## PROBLEM STATEMENT:
Rewrite the material below as a numbered list with one line per item, dropping any blank lines.

*** Opening of DATASET RECORDS ***

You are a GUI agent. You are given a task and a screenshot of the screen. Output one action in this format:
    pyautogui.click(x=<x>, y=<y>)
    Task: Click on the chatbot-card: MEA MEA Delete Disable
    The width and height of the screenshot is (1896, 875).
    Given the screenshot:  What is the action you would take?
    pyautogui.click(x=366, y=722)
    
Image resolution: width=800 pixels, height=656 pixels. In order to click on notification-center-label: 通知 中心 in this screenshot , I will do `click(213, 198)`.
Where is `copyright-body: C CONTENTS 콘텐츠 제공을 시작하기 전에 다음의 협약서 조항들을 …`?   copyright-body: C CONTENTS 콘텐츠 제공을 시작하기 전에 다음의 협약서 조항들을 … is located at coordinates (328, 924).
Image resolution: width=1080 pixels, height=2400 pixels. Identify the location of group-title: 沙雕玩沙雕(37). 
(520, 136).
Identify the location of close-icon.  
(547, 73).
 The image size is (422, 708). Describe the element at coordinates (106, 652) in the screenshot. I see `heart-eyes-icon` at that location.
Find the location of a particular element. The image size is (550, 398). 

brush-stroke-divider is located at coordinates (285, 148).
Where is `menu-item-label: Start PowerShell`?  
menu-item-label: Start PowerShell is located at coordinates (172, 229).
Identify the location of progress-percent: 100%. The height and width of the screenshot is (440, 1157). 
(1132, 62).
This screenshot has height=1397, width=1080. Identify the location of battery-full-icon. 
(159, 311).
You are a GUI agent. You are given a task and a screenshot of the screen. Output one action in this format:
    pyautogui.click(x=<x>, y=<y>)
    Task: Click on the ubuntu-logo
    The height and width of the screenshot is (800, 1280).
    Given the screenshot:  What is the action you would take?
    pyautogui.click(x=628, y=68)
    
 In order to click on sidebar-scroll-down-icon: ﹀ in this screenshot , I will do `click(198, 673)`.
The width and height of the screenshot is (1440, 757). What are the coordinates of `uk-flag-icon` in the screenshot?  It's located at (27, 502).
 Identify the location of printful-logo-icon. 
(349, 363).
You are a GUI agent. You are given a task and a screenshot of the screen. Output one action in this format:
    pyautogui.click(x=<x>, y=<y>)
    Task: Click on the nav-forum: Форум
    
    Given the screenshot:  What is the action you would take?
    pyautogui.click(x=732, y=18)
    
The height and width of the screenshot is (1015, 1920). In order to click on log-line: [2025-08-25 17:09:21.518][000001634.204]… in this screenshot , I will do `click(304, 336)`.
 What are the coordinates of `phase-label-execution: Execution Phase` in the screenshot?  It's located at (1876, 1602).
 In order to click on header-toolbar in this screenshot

*** Close of DATASET RECORDS ***

## TASK RESPONSE:
1. You are a GUI agent. You are given a task and a screenshot of the screen. Output one action in this format:
2.     pyautogui.click(x=<x>, y=<y>)
3.     Task: Click on the chatbot-card: MEA MEA Delete Disable
4.     The width and height of the screenshot is (1896, 875).
5.     Given the screenshot:  What is the action you would take?
6.     pyautogui.click(x=366, y=722)
7. Image resolution: width=800 pixels, height=656 pixels. In order to click on notification-center-label: 通知 中心 in this screenshot , I will do `click(213, 198)`.
8. Where is `copyright-body: C CONTENTS 콘텐츠 제공을 시작하기 전에 다음의 협약서 조항들을 …`?   copyright-body: C CONTENTS 콘텐츠 제공을 시작하기 전에 다음의 협약서 조항들을 … is located at coordinates (328, 924).
9. Image resolution: width=1080 pixels, height=2400 pixels. Identify the location of group-title: 沙雕玩沙雕(37). 
10. (520, 136).
11. Identify the location of close-icon.  
12. (547, 73).
13.  The image size is (422, 708). Describe the element at coordinates (106, 652) in the screenshot. I see `heart-eyes-icon` at that location.
14. Find the location of a particular element. The image size is (550, 398). 
15. brush-stroke-divider is located at coordinates (285, 148).
16. Where is `menu-item-label: Start PowerShell`?  
17. menu-item-label: Start PowerShell is located at coordinates (172, 229).
18. Identify the location of progress-percent: 100%. The height and width of the screenshot is (440, 1157). 
19. (1132, 62).
20. This screenshot has height=1397, width=1080. Identify the location of battery-full-icon. 
21. (159, 311).
22. You are a GUI agent. You are given a task and a screenshot of the screen. Output one action in this format:
23.     pyautogui.click(x=<x>, y=<y>)
24.     Task: Click on the ubuntu-logo
25.     The height and width of the screenshot is (800, 1280).
26.     Given the screenshot:  What is the action you would take?
27.     pyautogui.click(x=628, y=68)
28.  In order to click on sidebar-scroll-down-icon: ﹀ in this screenshot , I will do `click(198, 673)`.
29. The width and height of the screenshot is (1440, 757). What are the coordinates of `uk-flag-icon` in the screenshot?  It's located at (27, 502).
30.  Identify the location of printful-logo-icon. 
31. (349, 363).
32. You are a GUI agent. You are given a task and a screenshot of the screen. Output one action in this format:
33.     pyautogui.click(x=<x>, y=<y>)
34.     Task: Click on the nav-forum: Форум
35.     Given the screenshot:  What is the action you would take?
36.     pyautogui.click(x=732, y=18)
37. The height and width of the screenshot is (1015, 1920). In order to click on log-line: [2025-08-25 17:09:21.518][000001634.204]… in this screenshot , I will do `click(304, 336)`.
38.  What are the coordinates of `phase-label-execution: Execution Phase` in the screenshot?  It's located at (1876, 1602).
39.  In order to click on header-toolbar in this screenshot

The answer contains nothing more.